Home General Coronavirus | U.K. approves Oxford vaccine for ‘emergency use’

Coronavirus | U.K. approves Oxford vaccine for ‘emergency use’

Coronavirus | U.K. approves Oxford vaccine for ‘emergency use’

It is significant for India, as Pune based Serum Institute of India has tied up with AstraZeneca to deploy the vaccine in the country

AstraZeneca’s COVID-19 vaccine has been approved for emergency supply in the United Kingdom, with the first doses being released on Wednesday so that vaccinations may begin early in the New Year, the company said in a statement Wednesday.

The ‘emergency use authorisation (EUA)’ is for the active immunisation of individuals of 18 years or older and recommends two doses with an interval of between four and 12 weeks. “This regimen was shown in clinical trials to be safe and effective at preventing symptomatic COVID-19, with no severe cases and no hospitalisations more than 14 days after the second dose,” the statement noted.

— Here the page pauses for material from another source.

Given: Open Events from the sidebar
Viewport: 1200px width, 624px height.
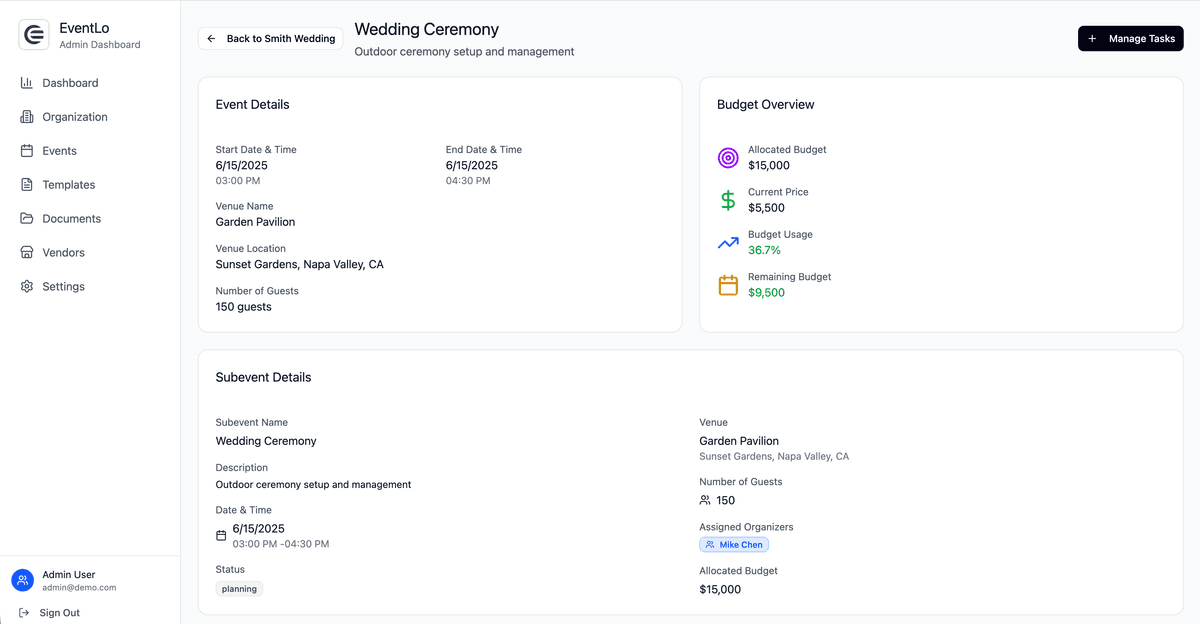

The authorisation in the U.K. is significant for India, as the Pune based Serum Institute of India (SII) has tied up with AstraZeneca to deploy the vaccine in India. India’s drug regulators, on December 9, asked the SII to furnish more evidence of the vaccine’s efficacy after the company applied for an EUA in India. An EUA allows an organisation to launch vaccine without putting it through the full range of tests that a new untested vaccine must usually go through.

A scientist connected to the approval process of new vaccines told The Hindu that the committee is expected to deliberate on the SII’s application on Wednesday and review the data on the basis of which the EUA was granted in the U.K. A nod from the regulators in the U.K. or the U.S. “works very favourably” for the SII, the scientist said.

Were Indian regulators to approve, at least 50 million doses of the vaccine would be available to Indians and would go some way to aid the nearly 300 million priority individuals–healthcare workers, police personnel, those with co-morbid disease conditions–that are expected to be inoculated in the first half of the 2021.

No sub-zero refrigeration

Unlike the Pfizer and Moderna vaccines, the ‘Oxford vaccine’ doesn’t require sub-zero refrigeration and is reportedly more conducive to be distributed in India.

AstraZeneca aims to supply millions of doses in the first quarter as part of an agreement with the government to supply up to 100 million doses in total.

The U.K. health regulator’s decision was based on independent advice from its Commission on Human Medicines following a rolling review of trial data that included an interim analysis of the Phase III programme led by the University of Oxford. The data were also published in The Lancet on December 8, 2020.

AstraZeneca said it was working with its global partners to be able to manufacture up to three billion doses of the vaccine globally in 2021 on a rolling basis, pending regulatory approvals.

AZD1222, as the vaccine candidate is called, was co-invented by the University of Oxford and its spin-out company, Vaccitech. It uses a chimpanzee viral vector based on a weakened version of a common cold virus (adenovirus) that causes infections in chimpanzees and contains the genetic material of the SARS-CoV-2 virus spike protein. After vaccination, the surface spike protein is produced, priming the immune system to attack the SARS-CoV-2 virus if it later infects the body.